Problem requirements:
Copy only those lines which run from the line containing "Where should I" to the end of the entries below, both inclusive, exactly as written and with no pictures.

*** Opening of Exercise materials ***

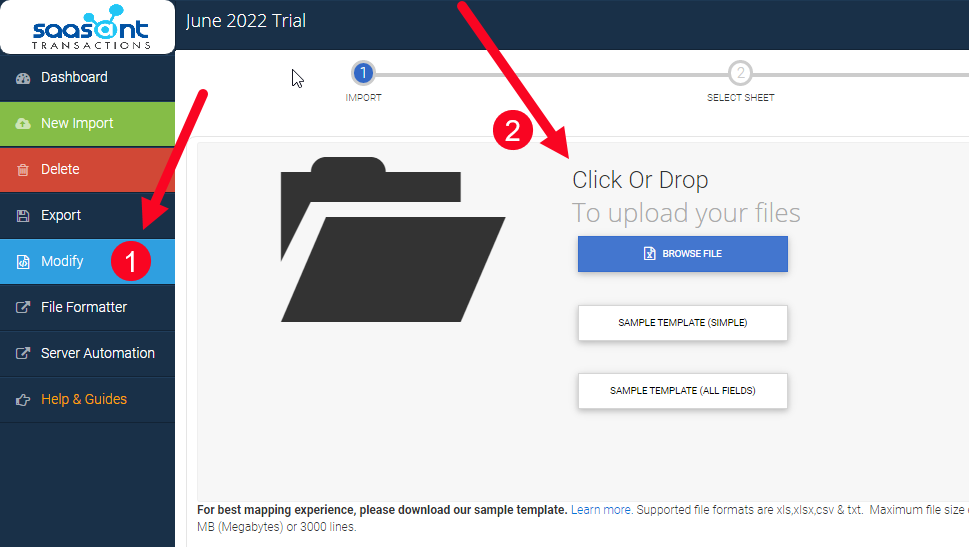Download Sample Template (All Fields)
Screen dimensions: 969x547
point(682,391)
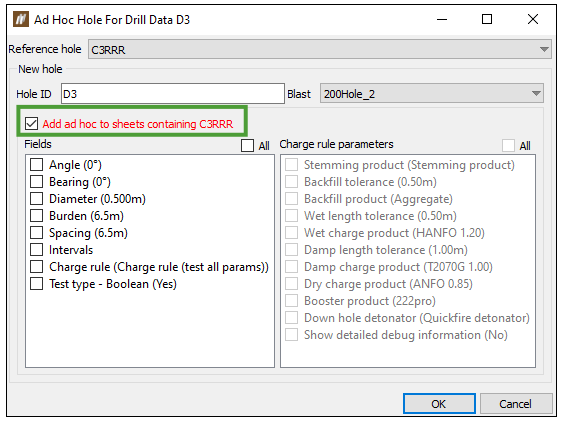Viewport: 562px width, 422px height.
Task: Select All checkbox for Fields
Action: 247,146
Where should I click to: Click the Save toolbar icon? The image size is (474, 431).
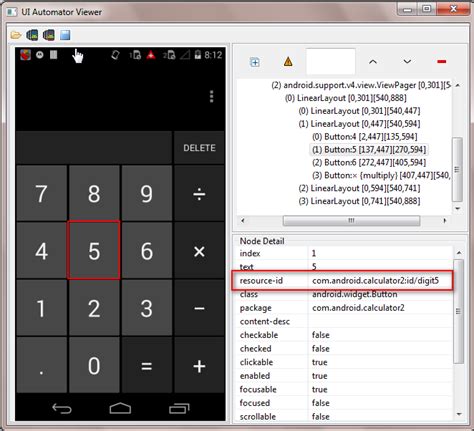pyautogui.click(x=65, y=35)
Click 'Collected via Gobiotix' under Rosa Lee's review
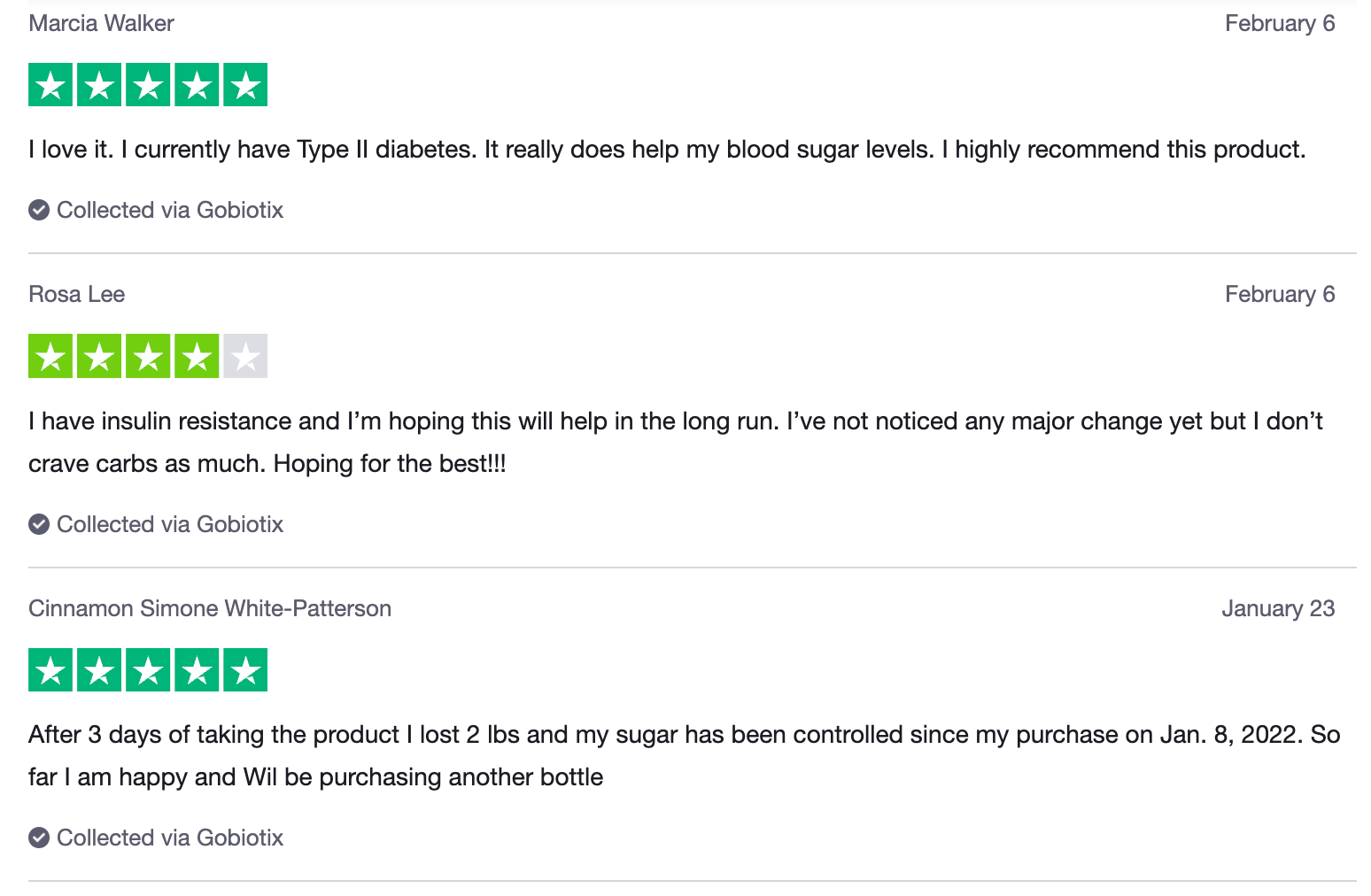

*** Close of Exercise materials ***

Answer to this exercise:
Where should I click to: Click the Save toolbar icon? The image size is (474, 431).
pyautogui.click(x=65, y=35)
Click 'Collected via Gobiotix' under Rosa Lee's review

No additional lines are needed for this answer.